Sunlight derived fuel could help decarbonise aviation sector

In an advance that could help aviation industry become carbon neutral, researchers have designed a fuel production system that uses water, carbon dioxide, and sunlight to produce aviation fuel.

Solar tower fuel plant during operation
Solar tower fuel plant during operation - IMDEA Energy

The team has implemented the system in the field and describe their findings in the journal Joule.

“We are the first to demonstrate the entire thermochemical process chain from water and CO2 to kerosene in a fully-integrated solar tower system,” said Aldo Steinfeld, a professor from ETH Zurich and the corresponding author of the paper. Previous attempts to produce aviation fuels with solar energy have mostly been lab-based.

The aviation sector, which accounts for about five per cent of global anthropogenic emissions, relies heavily on kerosene, or jet fuel, which is typically derived from crude oil. Currently, no clean alternative is available to power long-haul commercial flights at the global scale.

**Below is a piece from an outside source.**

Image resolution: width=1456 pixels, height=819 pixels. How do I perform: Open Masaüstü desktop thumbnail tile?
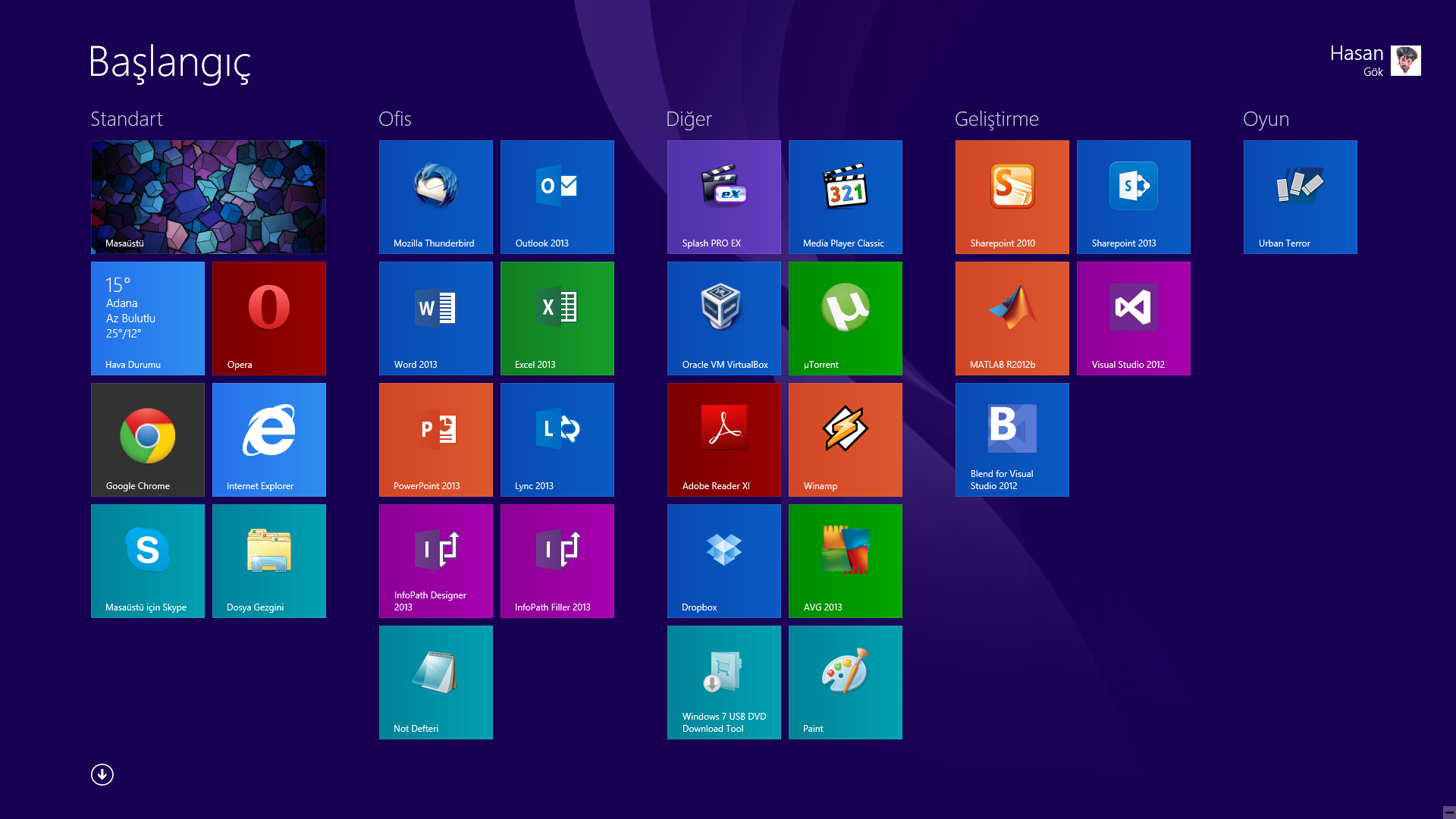[x=208, y=196]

“With our solar technology, we have shown that we can produce synthetic kerosene from water and CO2 instead of deriving it from fossil fuels. The amount of CO2 emitted during kerosene combustion in a jet engine equals that consumed during its production in the solar plant,” Steinfeld said in a statement. “That makes the fuel carbon neutral, especially if we use CO2 captured directly from the air as an ingredient, hopefully in the not-too-distant future.”